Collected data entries
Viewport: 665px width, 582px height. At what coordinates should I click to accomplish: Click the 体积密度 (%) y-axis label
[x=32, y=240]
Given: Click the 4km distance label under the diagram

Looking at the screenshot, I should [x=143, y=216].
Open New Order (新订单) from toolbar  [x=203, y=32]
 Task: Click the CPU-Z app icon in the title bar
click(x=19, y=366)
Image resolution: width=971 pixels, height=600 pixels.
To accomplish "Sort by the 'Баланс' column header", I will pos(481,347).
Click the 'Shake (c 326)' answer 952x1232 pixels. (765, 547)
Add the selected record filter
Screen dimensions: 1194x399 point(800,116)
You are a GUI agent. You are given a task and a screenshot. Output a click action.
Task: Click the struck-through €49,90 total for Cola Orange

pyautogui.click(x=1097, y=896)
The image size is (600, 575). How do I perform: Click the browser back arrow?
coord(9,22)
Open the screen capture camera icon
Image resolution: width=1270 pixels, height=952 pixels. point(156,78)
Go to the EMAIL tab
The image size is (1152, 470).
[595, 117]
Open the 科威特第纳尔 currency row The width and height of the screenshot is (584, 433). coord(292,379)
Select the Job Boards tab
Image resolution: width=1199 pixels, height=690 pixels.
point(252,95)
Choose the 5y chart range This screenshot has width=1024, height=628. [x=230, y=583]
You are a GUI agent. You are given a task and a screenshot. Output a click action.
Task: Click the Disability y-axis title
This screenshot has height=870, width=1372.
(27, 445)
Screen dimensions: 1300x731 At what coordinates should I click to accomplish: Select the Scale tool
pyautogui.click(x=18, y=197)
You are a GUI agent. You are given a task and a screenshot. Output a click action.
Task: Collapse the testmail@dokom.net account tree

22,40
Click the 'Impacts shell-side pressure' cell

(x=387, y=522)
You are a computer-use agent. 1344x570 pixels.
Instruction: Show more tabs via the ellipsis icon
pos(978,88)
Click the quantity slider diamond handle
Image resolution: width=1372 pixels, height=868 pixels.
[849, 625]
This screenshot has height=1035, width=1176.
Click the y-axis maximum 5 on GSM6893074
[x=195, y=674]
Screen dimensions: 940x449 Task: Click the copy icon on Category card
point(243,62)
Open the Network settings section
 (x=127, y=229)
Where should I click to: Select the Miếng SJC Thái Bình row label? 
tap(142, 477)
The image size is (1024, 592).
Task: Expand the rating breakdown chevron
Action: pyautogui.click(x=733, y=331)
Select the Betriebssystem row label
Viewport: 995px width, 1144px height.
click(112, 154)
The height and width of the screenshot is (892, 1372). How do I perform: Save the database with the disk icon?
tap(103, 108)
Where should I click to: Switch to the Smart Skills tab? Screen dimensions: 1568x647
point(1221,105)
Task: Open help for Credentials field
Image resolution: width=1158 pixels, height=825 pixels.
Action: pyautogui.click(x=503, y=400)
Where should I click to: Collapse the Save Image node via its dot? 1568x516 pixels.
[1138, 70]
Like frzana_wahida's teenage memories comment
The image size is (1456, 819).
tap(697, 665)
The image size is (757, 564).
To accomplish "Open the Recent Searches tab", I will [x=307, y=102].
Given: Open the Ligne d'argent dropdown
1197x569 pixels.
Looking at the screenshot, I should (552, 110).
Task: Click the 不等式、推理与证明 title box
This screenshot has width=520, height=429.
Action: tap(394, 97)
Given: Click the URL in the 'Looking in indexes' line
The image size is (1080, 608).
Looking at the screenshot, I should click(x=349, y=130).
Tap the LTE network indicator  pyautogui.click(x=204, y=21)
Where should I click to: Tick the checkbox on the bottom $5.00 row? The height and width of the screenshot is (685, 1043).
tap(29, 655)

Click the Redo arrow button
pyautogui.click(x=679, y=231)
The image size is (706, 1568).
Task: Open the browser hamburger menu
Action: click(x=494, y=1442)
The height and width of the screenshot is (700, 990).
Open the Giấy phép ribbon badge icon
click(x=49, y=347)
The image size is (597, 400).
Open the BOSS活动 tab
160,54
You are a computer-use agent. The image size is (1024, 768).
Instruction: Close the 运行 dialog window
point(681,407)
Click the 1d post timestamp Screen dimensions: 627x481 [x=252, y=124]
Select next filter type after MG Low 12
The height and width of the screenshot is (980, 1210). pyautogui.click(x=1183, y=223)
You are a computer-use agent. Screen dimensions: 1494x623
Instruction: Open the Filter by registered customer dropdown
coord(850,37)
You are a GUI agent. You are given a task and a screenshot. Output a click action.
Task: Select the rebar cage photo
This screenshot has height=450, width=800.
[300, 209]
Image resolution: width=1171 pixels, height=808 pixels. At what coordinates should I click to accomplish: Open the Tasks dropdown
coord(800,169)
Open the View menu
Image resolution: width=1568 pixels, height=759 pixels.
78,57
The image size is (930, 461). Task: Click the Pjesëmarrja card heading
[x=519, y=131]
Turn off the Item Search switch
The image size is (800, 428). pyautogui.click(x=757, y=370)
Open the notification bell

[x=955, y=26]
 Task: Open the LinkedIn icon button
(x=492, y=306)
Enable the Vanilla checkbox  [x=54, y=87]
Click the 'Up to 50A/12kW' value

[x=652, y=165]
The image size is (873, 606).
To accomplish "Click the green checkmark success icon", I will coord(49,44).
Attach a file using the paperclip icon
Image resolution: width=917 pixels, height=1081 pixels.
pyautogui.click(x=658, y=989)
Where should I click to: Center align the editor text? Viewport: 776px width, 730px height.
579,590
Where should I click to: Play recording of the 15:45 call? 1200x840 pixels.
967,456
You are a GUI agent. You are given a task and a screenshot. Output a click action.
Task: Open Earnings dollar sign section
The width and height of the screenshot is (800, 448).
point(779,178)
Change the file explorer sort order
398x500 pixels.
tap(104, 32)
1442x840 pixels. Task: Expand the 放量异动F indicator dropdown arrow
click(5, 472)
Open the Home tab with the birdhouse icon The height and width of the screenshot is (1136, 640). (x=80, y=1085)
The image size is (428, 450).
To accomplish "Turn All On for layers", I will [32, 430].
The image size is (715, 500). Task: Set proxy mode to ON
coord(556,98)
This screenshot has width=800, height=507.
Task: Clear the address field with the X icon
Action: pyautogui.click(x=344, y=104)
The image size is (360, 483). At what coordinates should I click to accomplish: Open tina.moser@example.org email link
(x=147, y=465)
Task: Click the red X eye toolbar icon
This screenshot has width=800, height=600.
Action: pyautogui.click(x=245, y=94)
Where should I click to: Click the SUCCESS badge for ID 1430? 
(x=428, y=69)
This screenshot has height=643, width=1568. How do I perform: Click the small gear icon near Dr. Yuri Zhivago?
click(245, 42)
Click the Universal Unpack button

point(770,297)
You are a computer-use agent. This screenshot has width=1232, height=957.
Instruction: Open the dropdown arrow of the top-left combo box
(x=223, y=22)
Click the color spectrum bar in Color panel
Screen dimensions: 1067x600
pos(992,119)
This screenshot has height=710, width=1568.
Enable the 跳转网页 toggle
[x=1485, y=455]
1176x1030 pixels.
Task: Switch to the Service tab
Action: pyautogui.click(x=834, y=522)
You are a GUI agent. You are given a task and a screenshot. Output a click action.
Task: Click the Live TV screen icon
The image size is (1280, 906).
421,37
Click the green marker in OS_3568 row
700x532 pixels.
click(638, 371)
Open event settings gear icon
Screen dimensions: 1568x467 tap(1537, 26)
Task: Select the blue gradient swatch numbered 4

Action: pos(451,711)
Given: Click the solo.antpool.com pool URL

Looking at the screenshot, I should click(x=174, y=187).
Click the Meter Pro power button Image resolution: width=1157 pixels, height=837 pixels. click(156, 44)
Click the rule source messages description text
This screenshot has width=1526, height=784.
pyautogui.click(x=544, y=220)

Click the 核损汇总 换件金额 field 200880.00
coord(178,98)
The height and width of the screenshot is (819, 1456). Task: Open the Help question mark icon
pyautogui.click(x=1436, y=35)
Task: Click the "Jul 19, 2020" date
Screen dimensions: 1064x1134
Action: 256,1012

WHAT THE TASK ASKS - In the data above, find the line that contains "Open the Home" and the line that contains "Task: Click the red X eye toolbar icon". Repeat exactly those lines and every line between them, and only those.

OUTPUT BELOW -
Open the Home tab with the birdhouse icon The height and width of the screenshot is (1136, 640). (x=80, y=1085)
The image size is (428, 450).
To accomplish "Turn All On for layers", I will [32, 430].
The image size is (715, 500). Task: Set proxy mode to ON
coord(556,98)
This screenshot has width=800, height=507.
Task: Clear the address field with the X icon
Action: pyautogui.click(x=344, y=104)
The image size is (360, 483). At what coordinates should I click to accomplish: Open tina.moser@example.org email link
(x=147, y=465)
Task: Click the red X eye toolbar icon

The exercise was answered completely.